No single fix solved the problem. Each was necessary, and the investigation uncovered them roughly in this order:
- GC heap scanning 64MB of SDRAM including framebuffers, capping to 16MB and moving framebuffers to linker sections dropped gc.collect() from 107ms to 61us
- MPU not configured for cacheable SDRAM access, 31% improvement on memory operations
- LVGL buttonmatrix rendering all 40 buttons every frame regardless of which area was dirty, clip area check gives 4x
- GC heap in SDRAM (external memory with cache miss latency), moving to on-chip OCRAM gives 3x on the style resolution hot path
- PXP draw acceleration disabled, enabling hardware rectangle fills gives 1.6x
What Didn’t Work
Honest accounting matters for methodology.
SWO DWT PC sampling consumed ~6 hours of agent time across two days. The conclusion: it doesn’t work on this silicon revision. Valid result, but checking the errata sheet first would have saved the time. The investigation did produce a working ITM printf path that was used for later C-level profiling though.
Trial-and-error styling changes. I explicitly called this out as unproductive early on: “this trial and error approach isn’t working, need a real benchmark up and down the stack.” This forced the shift to systematic DWT instrumentation, which is what actually identified style resolution as the bottleneck.
SNVS register access for battery-backed storage caused hard faults. We didn’t have the access control sequence right. Deferred, and the failed attempt led to identifying an upstream MicroPython feature request that would solve it properly.
Transferable Methodology

Strip away the embedded specifics and the approach is:
Start with a brainstorm, not code. Launch parallel agents with different perspectives on the problem. The compound root cause in this investigation only emerged from cross-pollination between hardware and software viewpoints.

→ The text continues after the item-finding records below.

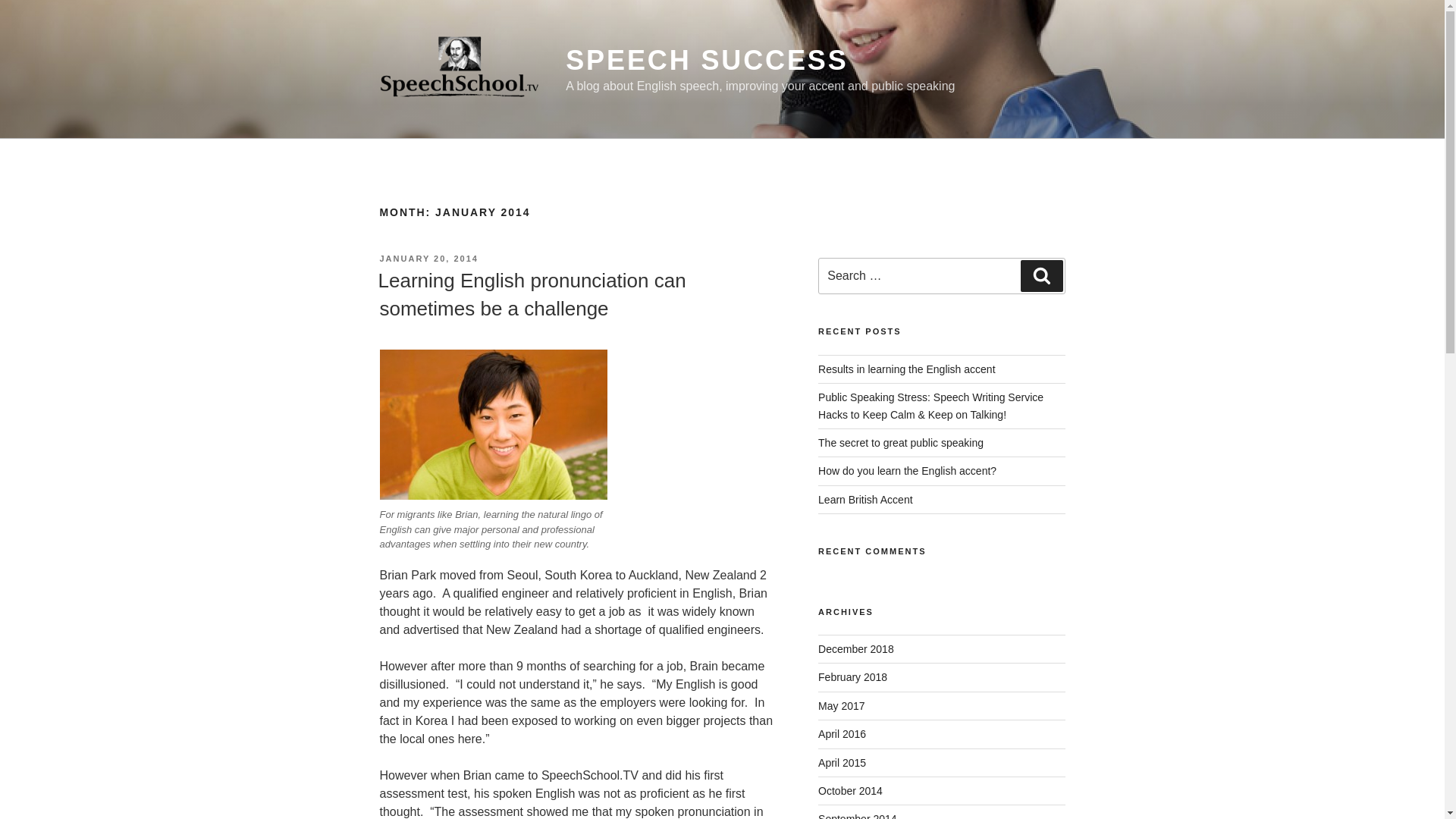
April 2015 (842, 762)
October 2014 (850, 790)
How do you learn the English accent? (906, 470)
December 2018 (855, 648)
SPEECH SUCCESS (706, 60)
September 2014 (857, 816)
JANUARY 20, 2014 (427, 257)
April 2016 (842, 734)
Search (1041, 275)
February 2018 (852, 676)
May 2017 (841, 705)
Results in learning the English accent (906, 369)
The secret to great public speaking (901, 442)
Learning English pronunciation can sometimes be a challenge (531, 294)
Learn British Accent (865, 499)
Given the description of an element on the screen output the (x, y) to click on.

Define your eval before optimising. A metric that agents can measure autonomously is the foundation. Without it every change requires a human to evaluate, and you’ve lost the ability to iterate in the background.
Log everything persistently. The investigation log is the shared memory across sessions, agents, and context window resets. It’s cheap to maintain and pretty much invaluable for continuity.

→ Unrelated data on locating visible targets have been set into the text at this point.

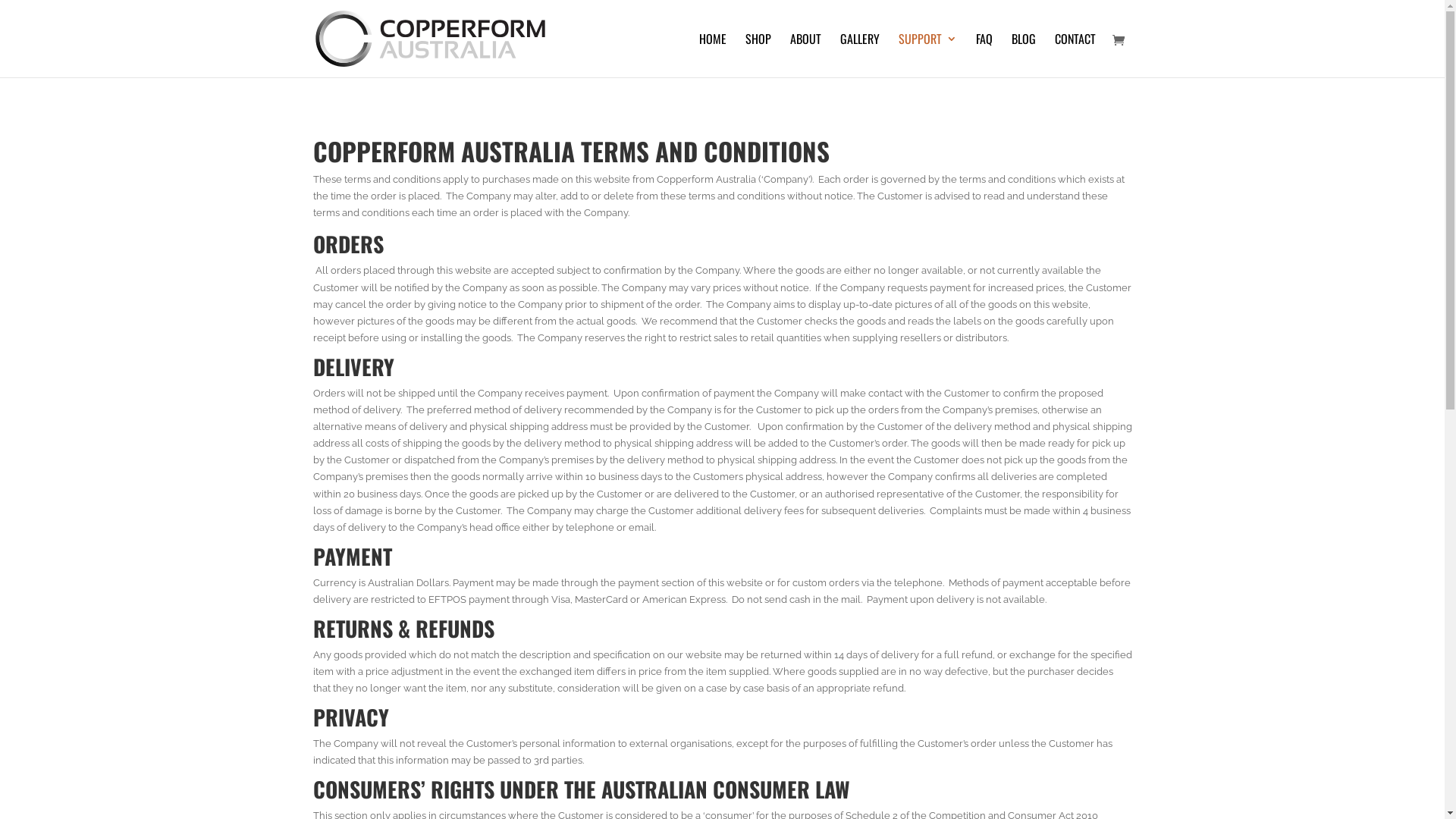
HOME Element type: text (712, 55)
GALLERY Element type: text (859, 55)
CONTACT Element type: text (1074, 55)
SHOP Element type: text (757, 55)
BLOG Element type: text (1023, 55)
FAQ Element type: text (983, 55)
SUPPORT Element type: text (926, 55)
ABOUT Element type: text (805, 55)
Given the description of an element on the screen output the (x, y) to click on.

Delegate execution, keep strategy. Sub-agents do the building, testing, code reading, and profiling. The main session stays focused on “what should we try next” rather than “how do we implement it.”
Let agents run overnight. 21+ hours of parallel investigation happened while I was working on other things. The ROI of this approach compounds when you treat AI agents as a team that works while you sleep.
Human intuition still matters. The biggest single improvement (3x from OCRAM) came from a human observation about slower MCUs. The agents measured everything precisely but didn’t make the lateral connection. This is the collaboration, AI thoroughness multiplied by human intuition.
Have someone else replicate your results. The colleague’s failed build exposed a config assumption I’d missed, and the investigation into their poor performance led directly to the final PXP unlock.
Contribute upstream. The LVGL clip area fix benefits everyone using LVGL buttonmatrix widgets. Agentic investigation can produce upstream-quality contributions, not just local patches.
The investigation used Claude Code (Anthropic’s CLI) with Opus for orchestration and sub-agents. The target was an NXP i.MX RT1170 running MicroPython with LVGL v9 on a 720x1280 MIPI DSI display. All code changes, benchmarks, and the upstream LVGL PR are real and in production.